**Task brief**
Swap "Graver" for "Engraver" in the part of the listing that opens with the line containing "1244x836 pixels. At" and closes with the line containing "Expand the Personal", and give back only that part with everything else unchanged.

**Provided records**

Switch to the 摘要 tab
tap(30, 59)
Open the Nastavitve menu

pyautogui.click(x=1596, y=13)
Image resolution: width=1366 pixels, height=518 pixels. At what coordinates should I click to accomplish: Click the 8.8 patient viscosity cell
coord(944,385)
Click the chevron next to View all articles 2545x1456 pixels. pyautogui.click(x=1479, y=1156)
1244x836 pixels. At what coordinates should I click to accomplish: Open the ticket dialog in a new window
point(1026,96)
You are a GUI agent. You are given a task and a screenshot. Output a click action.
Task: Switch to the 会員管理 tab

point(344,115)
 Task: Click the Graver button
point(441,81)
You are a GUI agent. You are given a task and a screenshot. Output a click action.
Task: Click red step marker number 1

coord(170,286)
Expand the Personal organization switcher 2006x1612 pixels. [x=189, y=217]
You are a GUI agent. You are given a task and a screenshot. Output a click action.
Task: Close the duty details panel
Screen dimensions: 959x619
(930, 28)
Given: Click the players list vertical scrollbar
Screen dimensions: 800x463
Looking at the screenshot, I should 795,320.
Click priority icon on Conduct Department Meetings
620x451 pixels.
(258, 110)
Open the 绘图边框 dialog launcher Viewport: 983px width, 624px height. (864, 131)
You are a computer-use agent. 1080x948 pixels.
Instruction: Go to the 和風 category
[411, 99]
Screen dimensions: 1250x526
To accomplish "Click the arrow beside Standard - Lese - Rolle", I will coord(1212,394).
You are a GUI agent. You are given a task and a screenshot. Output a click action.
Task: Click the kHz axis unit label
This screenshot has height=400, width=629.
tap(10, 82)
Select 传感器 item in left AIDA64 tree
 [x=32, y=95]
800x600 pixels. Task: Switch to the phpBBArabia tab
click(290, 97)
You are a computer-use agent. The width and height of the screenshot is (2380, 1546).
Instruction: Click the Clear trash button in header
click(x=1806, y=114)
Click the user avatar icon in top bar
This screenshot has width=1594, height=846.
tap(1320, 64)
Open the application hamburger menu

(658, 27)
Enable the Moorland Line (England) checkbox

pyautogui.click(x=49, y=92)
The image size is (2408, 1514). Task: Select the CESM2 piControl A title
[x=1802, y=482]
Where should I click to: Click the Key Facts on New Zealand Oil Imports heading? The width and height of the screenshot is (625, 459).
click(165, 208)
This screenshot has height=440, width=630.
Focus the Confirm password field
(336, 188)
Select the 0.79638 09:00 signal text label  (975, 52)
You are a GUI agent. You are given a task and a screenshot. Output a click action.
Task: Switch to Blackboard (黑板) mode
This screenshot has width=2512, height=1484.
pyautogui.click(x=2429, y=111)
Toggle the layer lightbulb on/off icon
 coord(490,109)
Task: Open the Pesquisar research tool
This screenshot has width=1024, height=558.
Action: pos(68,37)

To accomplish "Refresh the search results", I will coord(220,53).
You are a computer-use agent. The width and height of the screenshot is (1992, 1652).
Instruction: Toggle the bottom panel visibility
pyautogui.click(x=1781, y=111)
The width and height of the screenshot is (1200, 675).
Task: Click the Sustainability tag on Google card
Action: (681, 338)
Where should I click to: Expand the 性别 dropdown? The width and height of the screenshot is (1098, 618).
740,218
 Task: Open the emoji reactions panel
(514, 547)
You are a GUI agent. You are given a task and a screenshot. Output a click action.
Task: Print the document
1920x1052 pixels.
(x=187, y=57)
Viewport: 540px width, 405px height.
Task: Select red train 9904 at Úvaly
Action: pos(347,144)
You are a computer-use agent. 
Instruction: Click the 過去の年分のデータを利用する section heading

**Finished exercise**
1244x836 pixels. At what coordinates should I click to accomplish: Open the ticket dialog in a new window
point(1026,96)
You are a GUI agent. You are given a task and a screenshot. Output a click action.
Task: Switch to the 会員管理 tab

point(344,115)
 Task: Click the Engraver button
point(441,81)
You are a GUI agent. You are given a task and a screenshot. Output a click action.
Task: Click red step marker number 1

coord(170,286)
Expand the Personal organization switcher 2006x1612 pixels. [x=189, y=217]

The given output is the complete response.